Exotisch ist jetzt auch Nazi

Exotisch ist jetzt auch Nazi

30.07.2024 | Dirk Waclawek

Als verantwortungsvolle Unternehmer haben Sie in den vergangenen Tagen bestimmt schon Ihr Sortiment und ihre Werbemittel überprüft. Nicht, dass irgendwo das toxische Wort „exotisch“ vorkommt, beispielsweise beim „Hähnchenhappen mit exotischer Thai-Soße“ oder den „Hawaii-Exotik-Wochen“ zum Start der Feriensaison. Haben Sie nicht? Und Sie wissen auch gar nicht, wovon wir reden? Nun, dann müssen wir Sie an ihre staatsbürgerlichen Pflichten erinnern. Die Berliner „Jury gegen diskriminierende und sexistische Werbung“ hat nämlich den Veranstalter eines Street Food-Festivals aufgefordert, in seiner Werbung nicht mehr von der „exotischen Welt der asiatischen Straßenküche“ zu sprechen. Die Formulierung sei „problematisch“. Jetzt können Sie natürlich fragen, was Ihre Bäckerei mit den kruden Gedanken von Sprachpolizisten zu tun hat, die in ihrer Jugend vielleicht einmal zu heiß gebadet wurden. Nun, diese Sprachpolizisten verschicken ihre Abmahnungen immerhin auf dem Papier des Berliner Senats. Sie sehen amtlich aus, sind es aber irgendwie dann doch nicht. Die zuständige Behörde unter Leitung von Sozial- und Integrations-Senatorin Cansel Kiziltepe (SPD) betonte jedenfalls angesichts der sich aufbauenden Empörungswelle, es handele sich „weder um ein Verbot noch um eine Bestrafung“. Vielmehr habe die Jury ein „Sensibilisierungsschreiben“ verschickt und wolle mit dem Veranstalter „ins Gespräch kommen.“

Man kann über solchen Unsinn herzlich lachen. Man kann darüber auch nachdenklich werden. Es etablieren sich offensichtlich neben den demokratisch legitimierten Instanzen und den Recht und Gesetz verpflichteten Behörden Parallelinstitutionen, die in einer halbamtlichen Grauzone nach den eigenen Regeln spielen. Natürlich dürfen Sie weiter Ihre „Hähnchenhappen mit exotischer Thai-Soße“ verkaufen. Aber irgendwie möchte jemand im  Berliner Senat nicht, dass Sie das tun. Sollten Sie es als vorsichtiger Mensch da nicht besser sein lassen?

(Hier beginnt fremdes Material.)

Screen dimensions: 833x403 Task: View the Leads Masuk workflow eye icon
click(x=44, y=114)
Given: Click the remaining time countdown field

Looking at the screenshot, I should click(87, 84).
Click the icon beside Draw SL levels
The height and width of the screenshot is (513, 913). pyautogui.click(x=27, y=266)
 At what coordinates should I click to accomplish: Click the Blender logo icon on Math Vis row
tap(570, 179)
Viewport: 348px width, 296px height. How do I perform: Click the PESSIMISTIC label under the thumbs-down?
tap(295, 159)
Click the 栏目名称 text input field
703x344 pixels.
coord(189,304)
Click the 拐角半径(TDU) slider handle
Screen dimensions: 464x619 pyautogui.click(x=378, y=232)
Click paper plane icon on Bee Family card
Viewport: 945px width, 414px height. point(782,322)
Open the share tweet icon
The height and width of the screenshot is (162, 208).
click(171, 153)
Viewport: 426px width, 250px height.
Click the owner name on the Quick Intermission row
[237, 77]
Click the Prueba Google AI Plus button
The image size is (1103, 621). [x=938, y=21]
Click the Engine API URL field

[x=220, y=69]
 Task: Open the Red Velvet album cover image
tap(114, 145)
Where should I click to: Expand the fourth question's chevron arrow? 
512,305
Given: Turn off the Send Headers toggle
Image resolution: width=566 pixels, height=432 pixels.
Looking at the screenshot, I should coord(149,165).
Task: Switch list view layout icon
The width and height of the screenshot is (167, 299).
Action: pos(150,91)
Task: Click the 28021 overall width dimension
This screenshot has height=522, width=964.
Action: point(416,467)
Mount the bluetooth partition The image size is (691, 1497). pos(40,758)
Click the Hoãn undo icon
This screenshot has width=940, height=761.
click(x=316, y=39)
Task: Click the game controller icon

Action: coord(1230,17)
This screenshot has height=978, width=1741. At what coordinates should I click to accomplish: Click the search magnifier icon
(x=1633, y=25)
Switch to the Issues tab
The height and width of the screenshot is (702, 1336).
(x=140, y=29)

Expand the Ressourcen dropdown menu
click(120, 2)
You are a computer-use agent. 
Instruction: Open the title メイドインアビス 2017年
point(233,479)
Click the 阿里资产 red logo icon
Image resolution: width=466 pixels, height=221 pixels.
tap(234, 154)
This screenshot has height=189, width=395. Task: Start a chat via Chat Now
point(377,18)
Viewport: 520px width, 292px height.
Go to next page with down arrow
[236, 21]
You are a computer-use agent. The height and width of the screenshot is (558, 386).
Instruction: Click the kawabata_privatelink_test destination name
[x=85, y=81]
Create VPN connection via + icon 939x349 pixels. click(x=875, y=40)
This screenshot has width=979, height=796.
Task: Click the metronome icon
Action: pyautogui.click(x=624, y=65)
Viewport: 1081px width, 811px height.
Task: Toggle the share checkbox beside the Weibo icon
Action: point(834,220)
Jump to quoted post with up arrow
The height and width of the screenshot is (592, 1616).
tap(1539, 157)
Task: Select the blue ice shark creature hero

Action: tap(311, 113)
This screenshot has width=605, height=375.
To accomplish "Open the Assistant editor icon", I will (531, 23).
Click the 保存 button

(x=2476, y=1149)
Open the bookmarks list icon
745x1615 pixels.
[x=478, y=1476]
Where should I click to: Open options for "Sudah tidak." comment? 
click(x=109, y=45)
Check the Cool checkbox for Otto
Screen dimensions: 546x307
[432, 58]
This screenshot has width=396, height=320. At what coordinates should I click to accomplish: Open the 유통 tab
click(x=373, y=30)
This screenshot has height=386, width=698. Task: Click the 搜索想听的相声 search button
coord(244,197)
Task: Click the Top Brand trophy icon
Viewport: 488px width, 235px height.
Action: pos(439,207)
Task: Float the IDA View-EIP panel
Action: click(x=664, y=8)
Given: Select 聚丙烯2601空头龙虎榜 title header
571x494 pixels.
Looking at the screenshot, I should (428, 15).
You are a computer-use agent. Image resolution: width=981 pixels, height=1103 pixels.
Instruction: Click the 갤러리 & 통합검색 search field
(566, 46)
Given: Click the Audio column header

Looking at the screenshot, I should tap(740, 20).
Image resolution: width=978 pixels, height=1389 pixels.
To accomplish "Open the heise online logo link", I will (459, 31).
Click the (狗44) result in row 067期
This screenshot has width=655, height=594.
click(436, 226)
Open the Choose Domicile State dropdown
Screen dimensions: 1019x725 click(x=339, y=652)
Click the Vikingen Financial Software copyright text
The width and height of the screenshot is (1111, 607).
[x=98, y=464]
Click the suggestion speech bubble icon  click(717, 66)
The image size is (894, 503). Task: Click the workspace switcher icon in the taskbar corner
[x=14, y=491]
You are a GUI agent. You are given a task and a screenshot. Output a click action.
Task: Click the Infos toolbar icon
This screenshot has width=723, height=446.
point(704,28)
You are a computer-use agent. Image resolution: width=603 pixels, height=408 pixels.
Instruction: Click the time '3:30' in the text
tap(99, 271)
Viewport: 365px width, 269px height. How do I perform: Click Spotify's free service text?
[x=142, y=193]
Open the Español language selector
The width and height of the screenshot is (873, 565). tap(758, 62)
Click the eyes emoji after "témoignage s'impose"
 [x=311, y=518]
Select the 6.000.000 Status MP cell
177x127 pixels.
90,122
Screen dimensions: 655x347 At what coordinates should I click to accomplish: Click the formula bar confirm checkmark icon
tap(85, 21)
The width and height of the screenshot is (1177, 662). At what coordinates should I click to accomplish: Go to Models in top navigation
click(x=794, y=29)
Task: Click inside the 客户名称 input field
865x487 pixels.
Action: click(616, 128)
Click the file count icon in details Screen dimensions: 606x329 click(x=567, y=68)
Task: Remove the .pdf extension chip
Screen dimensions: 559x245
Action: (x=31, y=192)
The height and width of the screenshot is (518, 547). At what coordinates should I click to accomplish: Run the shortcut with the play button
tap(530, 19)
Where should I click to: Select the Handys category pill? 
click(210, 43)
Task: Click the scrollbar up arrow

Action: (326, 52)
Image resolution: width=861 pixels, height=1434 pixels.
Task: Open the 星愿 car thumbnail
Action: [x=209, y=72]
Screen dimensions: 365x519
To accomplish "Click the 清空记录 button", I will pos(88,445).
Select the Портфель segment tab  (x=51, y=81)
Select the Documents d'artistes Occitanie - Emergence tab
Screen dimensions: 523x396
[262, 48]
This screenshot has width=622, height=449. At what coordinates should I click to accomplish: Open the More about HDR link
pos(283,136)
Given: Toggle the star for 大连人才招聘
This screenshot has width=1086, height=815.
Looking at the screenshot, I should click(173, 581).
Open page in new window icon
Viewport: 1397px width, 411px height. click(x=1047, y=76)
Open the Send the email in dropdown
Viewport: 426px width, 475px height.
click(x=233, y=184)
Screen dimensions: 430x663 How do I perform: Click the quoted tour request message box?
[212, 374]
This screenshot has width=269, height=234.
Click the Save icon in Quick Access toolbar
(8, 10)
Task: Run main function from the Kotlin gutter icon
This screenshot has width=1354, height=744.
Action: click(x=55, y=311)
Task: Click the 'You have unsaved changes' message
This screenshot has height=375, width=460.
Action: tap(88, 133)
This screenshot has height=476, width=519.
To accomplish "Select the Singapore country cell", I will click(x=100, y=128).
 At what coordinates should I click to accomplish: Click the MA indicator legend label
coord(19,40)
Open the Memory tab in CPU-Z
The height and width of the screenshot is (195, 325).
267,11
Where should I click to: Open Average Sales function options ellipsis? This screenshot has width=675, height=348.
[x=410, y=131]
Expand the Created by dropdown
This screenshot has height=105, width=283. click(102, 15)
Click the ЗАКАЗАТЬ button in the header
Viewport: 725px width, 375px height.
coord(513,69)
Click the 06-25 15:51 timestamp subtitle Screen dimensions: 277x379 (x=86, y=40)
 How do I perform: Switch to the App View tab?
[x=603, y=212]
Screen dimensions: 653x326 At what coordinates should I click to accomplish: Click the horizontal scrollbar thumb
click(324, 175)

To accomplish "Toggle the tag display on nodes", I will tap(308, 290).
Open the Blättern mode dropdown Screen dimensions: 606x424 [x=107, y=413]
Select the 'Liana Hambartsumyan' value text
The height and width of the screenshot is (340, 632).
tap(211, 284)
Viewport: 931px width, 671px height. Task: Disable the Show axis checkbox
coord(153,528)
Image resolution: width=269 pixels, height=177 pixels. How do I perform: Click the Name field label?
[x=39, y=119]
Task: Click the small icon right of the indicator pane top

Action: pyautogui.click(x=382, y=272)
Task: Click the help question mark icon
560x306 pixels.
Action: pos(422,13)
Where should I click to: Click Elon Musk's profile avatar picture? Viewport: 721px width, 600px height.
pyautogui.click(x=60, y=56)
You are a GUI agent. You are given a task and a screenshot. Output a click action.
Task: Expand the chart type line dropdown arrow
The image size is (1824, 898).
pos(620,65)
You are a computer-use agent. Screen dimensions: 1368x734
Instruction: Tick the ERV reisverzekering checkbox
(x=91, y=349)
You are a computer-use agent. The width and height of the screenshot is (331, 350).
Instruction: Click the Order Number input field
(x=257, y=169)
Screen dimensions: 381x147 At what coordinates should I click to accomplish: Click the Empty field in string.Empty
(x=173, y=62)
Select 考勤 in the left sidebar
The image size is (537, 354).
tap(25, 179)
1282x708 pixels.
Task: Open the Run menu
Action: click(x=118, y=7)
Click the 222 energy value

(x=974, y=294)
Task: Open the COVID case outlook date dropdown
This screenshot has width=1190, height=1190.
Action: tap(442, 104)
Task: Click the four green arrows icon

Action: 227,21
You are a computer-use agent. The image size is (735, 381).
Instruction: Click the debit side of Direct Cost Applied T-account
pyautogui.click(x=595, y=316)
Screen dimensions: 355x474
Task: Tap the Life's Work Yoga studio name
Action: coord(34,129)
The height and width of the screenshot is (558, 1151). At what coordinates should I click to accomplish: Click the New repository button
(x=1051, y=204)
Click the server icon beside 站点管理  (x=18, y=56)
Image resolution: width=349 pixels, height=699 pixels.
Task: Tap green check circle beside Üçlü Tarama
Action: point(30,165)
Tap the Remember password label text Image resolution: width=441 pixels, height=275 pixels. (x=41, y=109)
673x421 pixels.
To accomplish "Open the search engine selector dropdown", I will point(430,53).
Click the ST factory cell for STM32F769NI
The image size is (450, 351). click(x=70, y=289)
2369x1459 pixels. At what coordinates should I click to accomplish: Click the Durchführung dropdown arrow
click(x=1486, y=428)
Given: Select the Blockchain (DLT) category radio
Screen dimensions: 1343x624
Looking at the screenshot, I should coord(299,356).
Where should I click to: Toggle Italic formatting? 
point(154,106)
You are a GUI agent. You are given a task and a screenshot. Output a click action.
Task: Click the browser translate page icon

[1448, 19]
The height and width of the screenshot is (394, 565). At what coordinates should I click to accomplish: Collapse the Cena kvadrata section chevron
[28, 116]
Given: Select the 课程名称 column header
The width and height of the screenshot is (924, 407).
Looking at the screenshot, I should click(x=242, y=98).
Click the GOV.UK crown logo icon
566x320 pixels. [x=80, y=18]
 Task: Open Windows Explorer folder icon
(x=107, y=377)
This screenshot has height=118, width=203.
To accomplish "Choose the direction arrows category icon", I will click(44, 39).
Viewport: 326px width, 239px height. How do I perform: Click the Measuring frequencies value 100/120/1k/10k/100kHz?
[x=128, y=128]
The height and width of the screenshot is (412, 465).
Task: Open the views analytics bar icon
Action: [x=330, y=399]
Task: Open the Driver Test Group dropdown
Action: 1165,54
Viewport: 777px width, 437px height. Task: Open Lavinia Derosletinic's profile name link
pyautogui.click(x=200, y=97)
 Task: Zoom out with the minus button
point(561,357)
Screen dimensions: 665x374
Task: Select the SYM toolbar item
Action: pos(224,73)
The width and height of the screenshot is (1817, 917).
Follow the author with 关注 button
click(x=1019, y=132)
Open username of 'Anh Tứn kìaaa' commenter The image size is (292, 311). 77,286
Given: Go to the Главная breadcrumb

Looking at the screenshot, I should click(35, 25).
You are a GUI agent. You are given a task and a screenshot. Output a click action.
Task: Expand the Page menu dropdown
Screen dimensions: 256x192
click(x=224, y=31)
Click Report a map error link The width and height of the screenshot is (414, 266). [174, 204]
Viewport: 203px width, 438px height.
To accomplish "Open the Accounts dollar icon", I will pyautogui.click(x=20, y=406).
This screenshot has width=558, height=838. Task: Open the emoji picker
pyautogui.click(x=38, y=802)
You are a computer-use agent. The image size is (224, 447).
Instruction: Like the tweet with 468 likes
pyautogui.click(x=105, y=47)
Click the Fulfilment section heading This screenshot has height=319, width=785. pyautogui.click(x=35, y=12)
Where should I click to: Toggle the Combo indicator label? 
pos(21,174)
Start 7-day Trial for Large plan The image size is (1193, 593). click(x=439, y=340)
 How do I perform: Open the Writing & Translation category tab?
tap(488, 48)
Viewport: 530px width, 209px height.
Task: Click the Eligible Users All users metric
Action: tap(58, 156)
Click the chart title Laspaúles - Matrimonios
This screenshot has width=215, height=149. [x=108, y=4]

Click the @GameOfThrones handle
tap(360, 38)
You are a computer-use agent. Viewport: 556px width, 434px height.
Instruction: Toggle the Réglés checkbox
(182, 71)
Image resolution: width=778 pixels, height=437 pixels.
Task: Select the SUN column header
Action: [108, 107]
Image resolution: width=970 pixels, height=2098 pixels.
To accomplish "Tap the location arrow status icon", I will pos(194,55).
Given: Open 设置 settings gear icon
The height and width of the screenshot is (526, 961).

Wie die aktuellen Zahlen des Bäckerhandwerks nahelegen, schiebt die Branche einen Investitionsstau vor sich her. Unternehmen brauchen für Investitionsentscheidungen sichere Rahmenbedinungen und die Psychologie spielt hier eine große Rolle. Vielleicht hat ja die Unsicherheit, ob man noch „Hähnchenhappen Exotik“ verkaufen sollte oder nicht, neben den vielen harten Faktoren einen Anteil an der Investitionsunlust.